Esta es la palabra alentadora de Dios para nosotros: que levantemos las manos de la fe y confiemos cuando nos arrodillamos para orar. A menudo, nuestra fe pierde su fuerza y eficacia.
La figura aquí usada es muy sorprendente. La idea parece ser que llegamos a desalentarnos tanto y a ser tan tímidos, que un pequeño obstáculo nos deprime y asusta y estamos tentados a pasar alrededor de él para evitarlo, en vez de enfrentarnos con el mismo. En otras palabras, tomamos en camino mas fácil.
Puede ser también, alguna molestia física que Dios está dispuesto a curar, pero el esfuerzo que el paciente debe realizar es duro, o bien que sea más fácil asegurar alguna ayuda humana o marchar de cerca por algún otro camino.
Hay muchas maneras de "darle la vuelta" a las dificultades en vez de marchar rectamente a través de ellas. Cuantas veces nos encontramos en nuestro camino con algo que nos aterroriza, y queremos evadir la salida con la excusa:
"No estoy preparado del todo para esto" Para hacer algún sacrificio, para obedecer en algo , para tomar algún Jericó, para pedir por algunas almas y ponerlas en el Camino verdadero, para esperar la respuesta a sus oraciones, o quizás para sobrellevar algún malestar físico, que está medio curado y estamos caminando alrededor del mismo.
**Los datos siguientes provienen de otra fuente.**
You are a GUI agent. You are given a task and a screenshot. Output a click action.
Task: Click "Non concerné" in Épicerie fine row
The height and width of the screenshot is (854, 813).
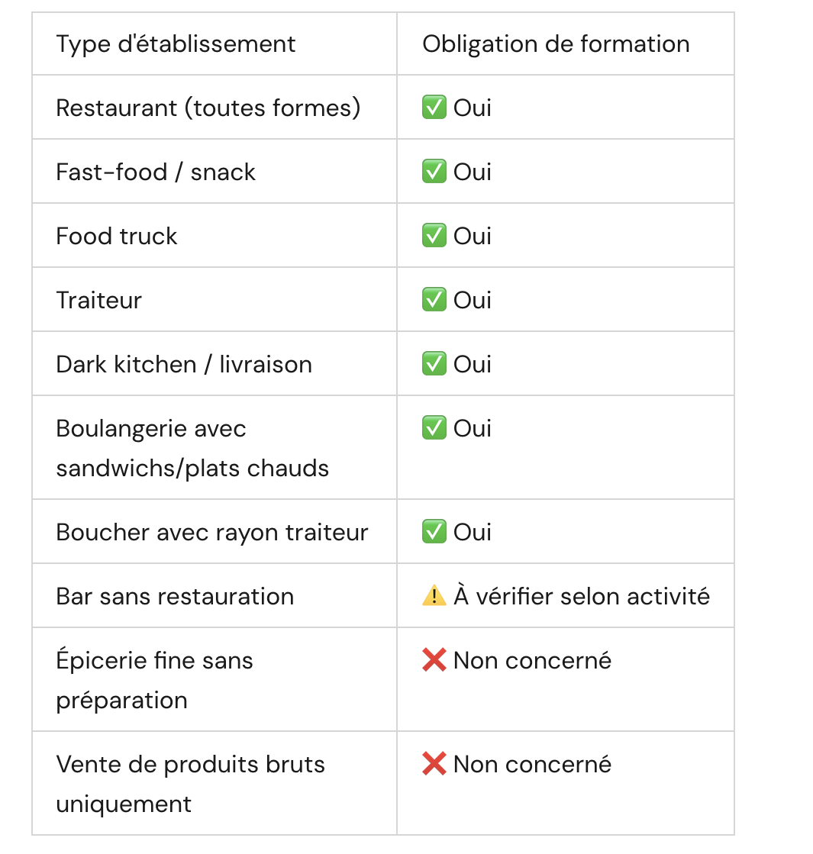tap(532, 660)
Dios dice "Levantad las manos caídas" Caminad derechos por medio de la inundación y he aquí que las aguas se dividirán, el Mar Rojo se abrirá, el Jordán se separará y el Señor te conducirá por medio de la victoria.
No permitas que tus pies, "se salgan fuera del camino", pero deja que tu cuerpo "esté curado" y tu fe fortalecida. Camina derecho hacia delante y no dejes detrás de ti ningún Jericó sin conquistar, ni ningún lugar donde Satanás pueda decir que era demasiado para ti. Muchas veces hemos estado en esa posición. Quizás tú te encuentras hoy en la misma.
Presta al desaliento tan poca atención como te sea posible. Labra hacia adelante como hace el navío, lo mismo en la tempestad que durante la calma, ya llueva o esté brillando el sol, y lleva tu cargamento al puerto de su destino.